I like the rendered default fonts if I am using Mac OS. However, the website will render a font with serif if I browse my website using Windows. The Windows version also renders a very unsatisfying font for Chinese as well. Therefore, I changed the font settings by creating the “custom.css” in “website_folder/static/css”.
@font-face {
font-family: "Helvetica Neue","Arial", "STHeiti Light ", "Microsoft YaHei", sans-serif;
}
body {
font-family: "Helvetica Neue", "Arial", "STHeiti Light", "Microsoft YaHei"
}
blockquote {
font-size: .95em;
}
Previously, all my code blocks were rendered as one color. The comments, variables, and function components were all black colors. This was not convenient and visually appealing. After trying several methods, I followed Step 1 and 2 from Amber’s blog that can be found here. This worked well for Minimo Theme.
When I tried to subscribe to my website post using RSS, I found that the full contents were not showing up but the first few sentences. I fixed it by setting up an RSS template. The detailed tutorial can be found here: Set Up RSS for Hugo Theme Minimo.
The original webpage looks great on my personal laptop. It looks less great on a huge wide screen as the right half of the screen would be blank. Therefore, I changed the maximum width of the content from 740 px to 900 px. I inspected the theme website using Chrome, and found that there’s a max-width rule to .container.
Then, in “website_folder/static/css/custom.css”, I added:
.container{
max-width: 900px
}
Also in config.toml, I added
[[params.customCSS]]
href = "pathToFileUnderStatic"
Utteranc.es is a static commenting system which is easy to set up for the Minimo Theme. There are only two steps: give utterances bot access to the GitHub repo; and enable utterances comments in config.toml. More information can be found here .
Some of the posts, I embedded videos from Bilibili. However, the default Bilibili embed code will create a tiny box. If I only change the width of the iframe to 800 pixel or something, this will cause a problem if viewing from a phone browser: more than half of the iframe will disappear. Setting the width to 100% will not solve the problem either. Therefore, I configured a style for videos, so that the videos will show up normally on a big screen, and show up as a portrait black box on a small screen with the full screen button ready to use. Again, in “website_folder/static/css/custom.css”, I added:
.myvideo{
width:100%;
height:500px;
display:block;
float:left;
}
In the theme website, the post title and path are displayed twice. If you want to delete or hide the line in red box below, you can disable the header.widgets by adding the following line to custom css:
.header-widgets {
display: none;
}
(However, I used a very stupid method for my website which was deleting the .header-widgets components in the theme folder partials html. Don’t do this lol)

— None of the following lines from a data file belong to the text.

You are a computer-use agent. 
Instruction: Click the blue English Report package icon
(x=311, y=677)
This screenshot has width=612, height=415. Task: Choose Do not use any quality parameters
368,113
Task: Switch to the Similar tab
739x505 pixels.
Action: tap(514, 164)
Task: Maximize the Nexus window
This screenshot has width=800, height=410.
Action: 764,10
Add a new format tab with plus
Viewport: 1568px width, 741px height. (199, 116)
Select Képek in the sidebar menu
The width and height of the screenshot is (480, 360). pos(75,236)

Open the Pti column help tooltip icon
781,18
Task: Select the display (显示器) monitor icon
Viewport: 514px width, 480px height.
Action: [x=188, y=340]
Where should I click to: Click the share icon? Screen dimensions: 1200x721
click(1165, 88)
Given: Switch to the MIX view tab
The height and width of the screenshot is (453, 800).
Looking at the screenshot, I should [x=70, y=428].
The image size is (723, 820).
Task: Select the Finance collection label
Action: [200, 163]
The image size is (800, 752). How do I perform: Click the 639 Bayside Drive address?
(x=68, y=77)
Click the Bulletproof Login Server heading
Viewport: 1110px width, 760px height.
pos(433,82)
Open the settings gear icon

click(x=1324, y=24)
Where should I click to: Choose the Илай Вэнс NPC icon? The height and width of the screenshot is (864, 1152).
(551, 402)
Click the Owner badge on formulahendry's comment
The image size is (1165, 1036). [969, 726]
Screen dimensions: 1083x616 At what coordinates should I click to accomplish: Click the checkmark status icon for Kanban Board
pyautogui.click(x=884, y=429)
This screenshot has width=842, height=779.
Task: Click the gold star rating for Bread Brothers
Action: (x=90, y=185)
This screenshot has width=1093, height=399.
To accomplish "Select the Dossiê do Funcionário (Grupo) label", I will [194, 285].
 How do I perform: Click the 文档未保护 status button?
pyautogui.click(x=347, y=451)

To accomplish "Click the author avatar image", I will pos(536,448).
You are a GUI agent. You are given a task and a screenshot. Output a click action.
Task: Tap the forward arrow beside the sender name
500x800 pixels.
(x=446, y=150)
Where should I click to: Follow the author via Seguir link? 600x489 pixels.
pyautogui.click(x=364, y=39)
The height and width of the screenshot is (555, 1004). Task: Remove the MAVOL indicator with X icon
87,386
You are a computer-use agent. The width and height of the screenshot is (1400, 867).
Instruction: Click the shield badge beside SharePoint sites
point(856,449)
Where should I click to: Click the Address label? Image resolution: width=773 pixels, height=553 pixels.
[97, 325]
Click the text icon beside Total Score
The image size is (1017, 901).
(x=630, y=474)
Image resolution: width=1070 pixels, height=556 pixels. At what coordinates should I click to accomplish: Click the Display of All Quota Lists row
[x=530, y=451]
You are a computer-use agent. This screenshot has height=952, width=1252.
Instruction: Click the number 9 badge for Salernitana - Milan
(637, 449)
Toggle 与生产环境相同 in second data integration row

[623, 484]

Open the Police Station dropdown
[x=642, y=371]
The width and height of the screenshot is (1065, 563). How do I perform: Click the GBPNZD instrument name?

There is also a similar discussion of hiding/deleting the site title and description on the theme Github Repo Issue here.
P.S.:
I have this fear that I’ve been spending more time on tweaking the website’s appearance than working on actual meaningful content (for example, urban studies). I should stop paying more attention to the appearance, styles, and layouts and pay more time on actual works.